Overtime payments should be included in holiday pay following a landmark ruling, which could affect thousands of workers across the North East.
The Employment Appeal Tribunal has ruled that, for workers who regularly receive additional payments like overtime, commission or bonuses, these must be included in the pay they receive when they take annual leave – it is unlawful for employers to simply pay such people their basic salary.
Previously, additional payments only had to be included in holiday pay if the worker was contractually obliged to carry out the additional work. For example, if the worker’s contract stated he or she had to work 10 hours overtime per fortnight, then they should have been paid this on top of their normal salary when they took holiday. However, if the employee merely had the option of working 10 hours overtime – even if in reality they always did the extra work – they would not be paid for it during their holiday.
Following the decision in Bear Scotland Limited V Fulton, handed down on 4 November 2014, it is now unlawful for employers not to include extra payments like overtime or commission in workers’ holiday pay. Anyone who regularly receives additional payments, whether they have a choice to do the work or not – but who does not receive these payments when they take holiday – may have a claim.
The ruling puts the UK in line with European law, which aims to protect the health and safety of workers by guaranteeing them a minimum of four weeks’ paid annual leave. If people are paid less when they take their holiday than when they do not, there is a danger that they will be discouraged from taking enough time off from work, putting their wellbeing at risk.
A new holiday pay claim arises each time someone who is entitled to additional payments takes a holiday and does not receive them. This is what is known as an “unlawful deduction.”

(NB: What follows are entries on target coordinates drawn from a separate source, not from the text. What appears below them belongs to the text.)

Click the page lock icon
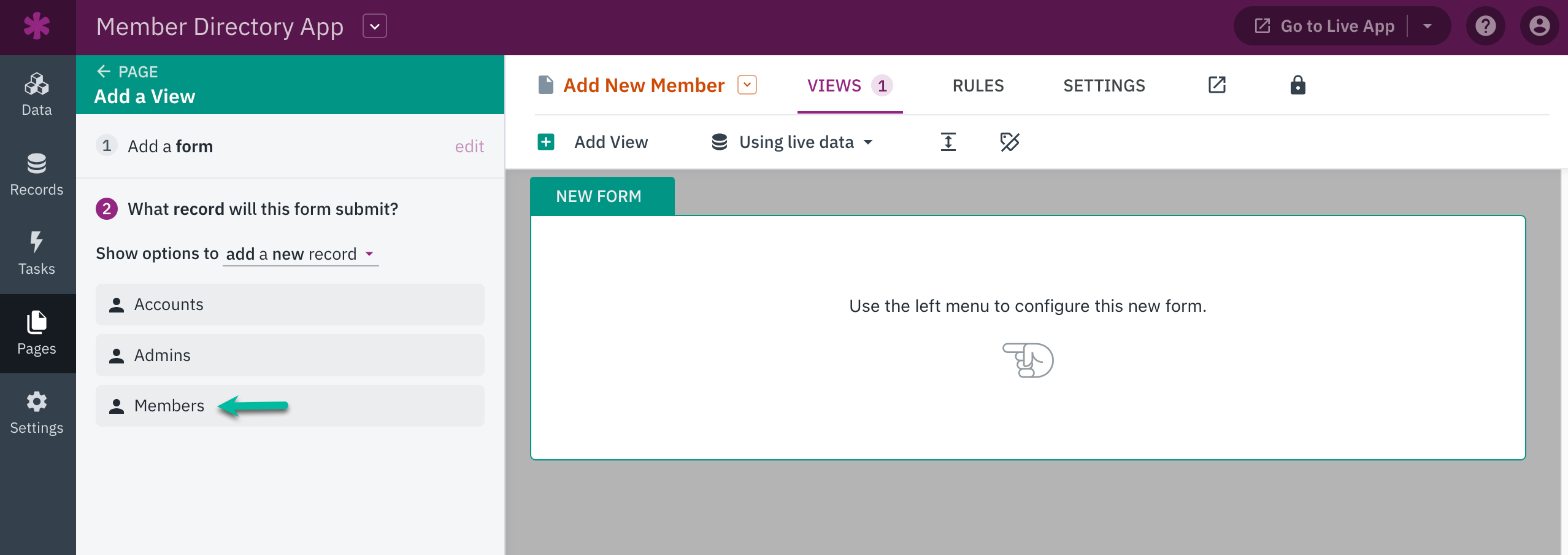The height and width of the screenshot is (555, 1568). (x=1297, y=85)
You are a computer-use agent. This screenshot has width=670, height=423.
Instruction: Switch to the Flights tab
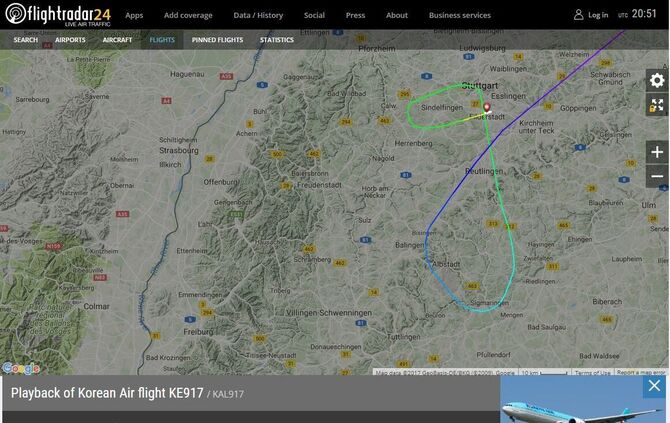tap(162, 40)
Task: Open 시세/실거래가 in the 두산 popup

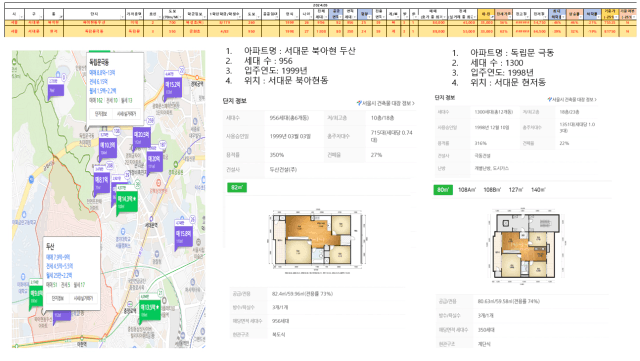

There are very strict deadlines for bringing holiday pay claims in the Employment Tribunal, and employers may take measure to stop workers from claiming the money they are owed. Anyone who thinks they may have a claim should speak to a solicitor as soon as possible. Claims must be brought within three months less one day from the date if the most recent deduction, namely the last time the worker took holiday and was not paid their full entitlement (subject to ACAS Early Conciliation),.